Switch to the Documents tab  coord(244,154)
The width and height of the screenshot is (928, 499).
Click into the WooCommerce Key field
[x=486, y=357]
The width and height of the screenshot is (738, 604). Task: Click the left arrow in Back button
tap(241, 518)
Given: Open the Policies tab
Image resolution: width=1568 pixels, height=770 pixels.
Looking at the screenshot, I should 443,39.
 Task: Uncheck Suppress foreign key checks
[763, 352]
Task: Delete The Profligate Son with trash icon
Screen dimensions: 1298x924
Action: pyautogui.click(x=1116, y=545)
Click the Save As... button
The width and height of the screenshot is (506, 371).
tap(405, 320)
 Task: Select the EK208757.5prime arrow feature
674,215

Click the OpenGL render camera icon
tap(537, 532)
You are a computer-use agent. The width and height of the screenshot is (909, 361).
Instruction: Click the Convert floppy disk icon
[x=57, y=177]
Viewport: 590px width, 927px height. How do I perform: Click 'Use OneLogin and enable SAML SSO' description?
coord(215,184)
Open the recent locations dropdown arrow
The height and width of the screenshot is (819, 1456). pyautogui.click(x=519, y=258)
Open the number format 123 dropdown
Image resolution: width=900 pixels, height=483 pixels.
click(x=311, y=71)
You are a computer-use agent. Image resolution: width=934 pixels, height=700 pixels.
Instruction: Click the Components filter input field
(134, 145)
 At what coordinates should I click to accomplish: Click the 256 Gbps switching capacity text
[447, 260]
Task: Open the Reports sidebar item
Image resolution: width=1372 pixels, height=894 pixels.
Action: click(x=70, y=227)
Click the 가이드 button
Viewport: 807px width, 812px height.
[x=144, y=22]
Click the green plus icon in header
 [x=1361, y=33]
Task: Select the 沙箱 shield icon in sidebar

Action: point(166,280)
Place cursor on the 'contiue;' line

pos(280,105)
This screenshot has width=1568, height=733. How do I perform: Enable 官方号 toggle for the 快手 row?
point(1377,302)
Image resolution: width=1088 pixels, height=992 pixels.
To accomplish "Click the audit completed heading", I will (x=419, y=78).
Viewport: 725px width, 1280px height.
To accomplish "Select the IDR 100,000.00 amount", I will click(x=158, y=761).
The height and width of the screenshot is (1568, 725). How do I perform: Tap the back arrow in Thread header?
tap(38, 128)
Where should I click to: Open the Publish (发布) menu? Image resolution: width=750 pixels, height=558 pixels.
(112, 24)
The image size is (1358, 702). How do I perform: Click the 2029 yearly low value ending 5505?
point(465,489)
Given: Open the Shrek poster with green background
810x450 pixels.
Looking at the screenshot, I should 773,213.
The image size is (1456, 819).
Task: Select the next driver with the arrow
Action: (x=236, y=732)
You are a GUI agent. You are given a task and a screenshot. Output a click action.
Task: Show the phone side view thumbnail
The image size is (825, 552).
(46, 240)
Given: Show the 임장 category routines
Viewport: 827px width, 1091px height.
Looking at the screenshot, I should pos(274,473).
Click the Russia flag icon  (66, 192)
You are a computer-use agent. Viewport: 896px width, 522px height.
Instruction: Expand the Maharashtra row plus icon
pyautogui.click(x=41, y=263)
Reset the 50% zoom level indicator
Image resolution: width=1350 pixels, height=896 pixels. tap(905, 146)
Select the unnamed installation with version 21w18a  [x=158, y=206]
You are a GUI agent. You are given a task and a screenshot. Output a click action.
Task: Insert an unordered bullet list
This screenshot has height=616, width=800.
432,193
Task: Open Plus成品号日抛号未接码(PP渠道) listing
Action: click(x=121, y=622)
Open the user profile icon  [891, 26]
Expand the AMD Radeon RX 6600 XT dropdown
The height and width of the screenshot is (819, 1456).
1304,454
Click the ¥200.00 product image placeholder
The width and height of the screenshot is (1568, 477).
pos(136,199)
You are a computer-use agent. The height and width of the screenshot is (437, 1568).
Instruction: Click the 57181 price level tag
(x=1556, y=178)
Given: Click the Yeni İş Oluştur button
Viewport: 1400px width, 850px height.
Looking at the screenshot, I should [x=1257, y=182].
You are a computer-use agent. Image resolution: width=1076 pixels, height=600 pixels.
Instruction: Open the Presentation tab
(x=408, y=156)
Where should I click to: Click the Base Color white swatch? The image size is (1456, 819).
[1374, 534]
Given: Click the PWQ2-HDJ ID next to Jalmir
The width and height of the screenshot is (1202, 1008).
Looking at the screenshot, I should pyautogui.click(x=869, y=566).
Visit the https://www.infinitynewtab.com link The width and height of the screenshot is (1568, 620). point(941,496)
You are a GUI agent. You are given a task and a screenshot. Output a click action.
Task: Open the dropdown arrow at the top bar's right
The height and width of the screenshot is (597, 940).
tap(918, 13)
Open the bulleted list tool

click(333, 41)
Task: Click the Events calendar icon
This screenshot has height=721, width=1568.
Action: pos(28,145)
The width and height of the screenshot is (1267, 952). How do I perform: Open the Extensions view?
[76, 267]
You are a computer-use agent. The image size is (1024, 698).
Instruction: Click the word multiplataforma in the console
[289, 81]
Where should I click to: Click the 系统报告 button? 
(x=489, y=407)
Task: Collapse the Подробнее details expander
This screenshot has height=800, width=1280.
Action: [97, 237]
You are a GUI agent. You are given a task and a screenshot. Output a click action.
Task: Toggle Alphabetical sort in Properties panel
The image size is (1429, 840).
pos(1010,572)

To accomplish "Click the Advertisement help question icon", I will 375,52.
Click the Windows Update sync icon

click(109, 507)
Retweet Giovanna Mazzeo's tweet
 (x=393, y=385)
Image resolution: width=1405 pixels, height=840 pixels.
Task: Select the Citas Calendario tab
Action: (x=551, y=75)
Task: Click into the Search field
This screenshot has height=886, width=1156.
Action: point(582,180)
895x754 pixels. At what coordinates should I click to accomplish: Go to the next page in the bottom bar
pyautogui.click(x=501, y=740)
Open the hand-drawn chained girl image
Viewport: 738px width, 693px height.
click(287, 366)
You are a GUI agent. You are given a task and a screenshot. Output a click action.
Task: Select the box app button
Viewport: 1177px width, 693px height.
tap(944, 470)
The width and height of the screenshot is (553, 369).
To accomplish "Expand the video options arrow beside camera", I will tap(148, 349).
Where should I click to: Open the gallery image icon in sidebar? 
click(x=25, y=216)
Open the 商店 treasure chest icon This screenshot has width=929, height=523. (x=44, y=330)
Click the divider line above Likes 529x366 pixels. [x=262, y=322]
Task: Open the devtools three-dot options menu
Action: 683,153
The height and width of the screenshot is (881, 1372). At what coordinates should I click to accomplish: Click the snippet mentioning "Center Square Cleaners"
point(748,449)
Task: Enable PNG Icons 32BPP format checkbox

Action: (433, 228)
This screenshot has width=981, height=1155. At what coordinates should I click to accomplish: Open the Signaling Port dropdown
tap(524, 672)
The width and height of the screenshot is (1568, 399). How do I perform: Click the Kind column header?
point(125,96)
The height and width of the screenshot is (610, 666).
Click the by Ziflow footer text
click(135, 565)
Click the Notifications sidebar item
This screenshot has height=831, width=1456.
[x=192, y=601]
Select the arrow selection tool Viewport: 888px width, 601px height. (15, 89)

■ ■ ■ ■

§ What is asked:
Rewrite the rows beginning with the line that contains "Image resolution: width=1088" and continuing through the line that contains "Action: (x=236, y=732)", changing "Image resolution" to "Screen size" and leaving all else as it stands.

§ Worked solution:
Screen size: width=1088 pixels, height=992 pixels.
To accomplish "Click the audit completed heading", I will (x=419, y=78).
Viewport: 725px width, 1280px height.
To accomplish "Select the IDR 100,000.00 amount", I will click(x=158, y=761).
The height and width of the screenshot is (1568, 725). How do I perform: Tap the back arrow in Thread header?
tap(38, 128)
Where should I click to: Open the Publish (发布) menu? Screen size: width=750 pixels, height=558 pixels.
(112, 24)
The image size is (1358, 702). How do I perform: Click the 2029 yearly low value ending 5505?
point(465,489)
Given: Open the Shrek poster with green background
810x450 pixels.
Looking at the screenshot, I should 773,213.
The image size is (1456, 819).
Task: Select the next driver with the arrow
Action: (x=236, y=732)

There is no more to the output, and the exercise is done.